> **RECORDS SHOWN**:
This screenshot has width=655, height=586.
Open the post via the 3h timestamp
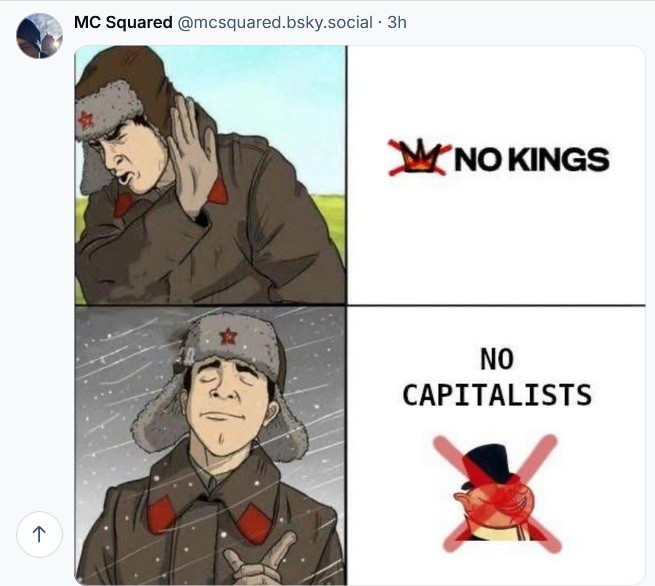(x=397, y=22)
==
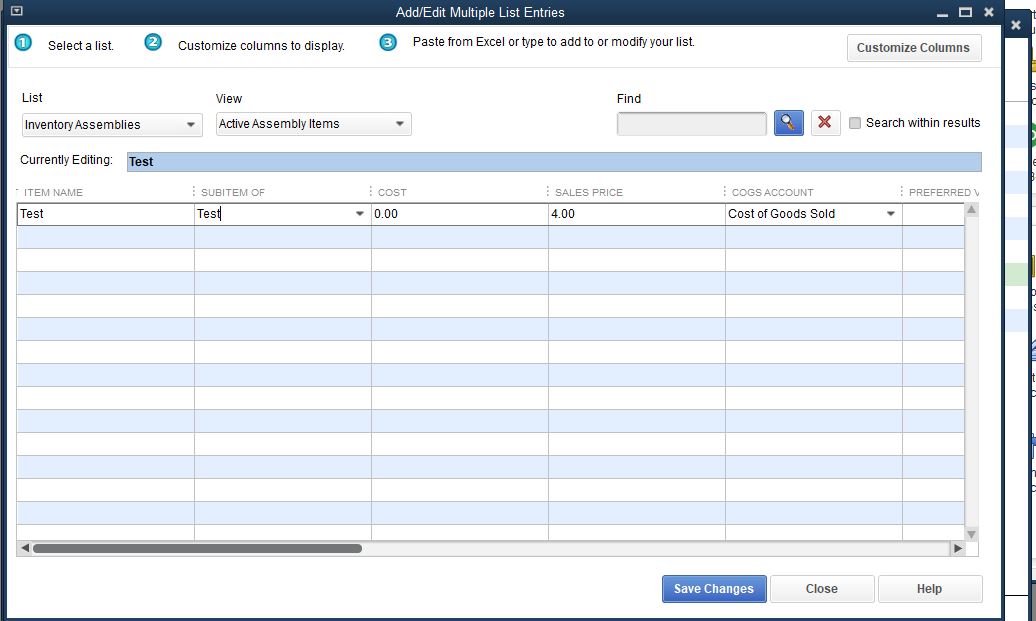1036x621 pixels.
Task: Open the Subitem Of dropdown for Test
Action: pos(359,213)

> **EXERCISE BRIEF**: Please copy the items from the line containing "1036x621 pixels." down to the line containing "Action: pos(359,213)", both ends included, and leave out the pictures.

> **EXPECTED ANSWER**:
1036x621 pixels.
Task: Open the Subitem Of dropdown for Test
Action: pos(359,213)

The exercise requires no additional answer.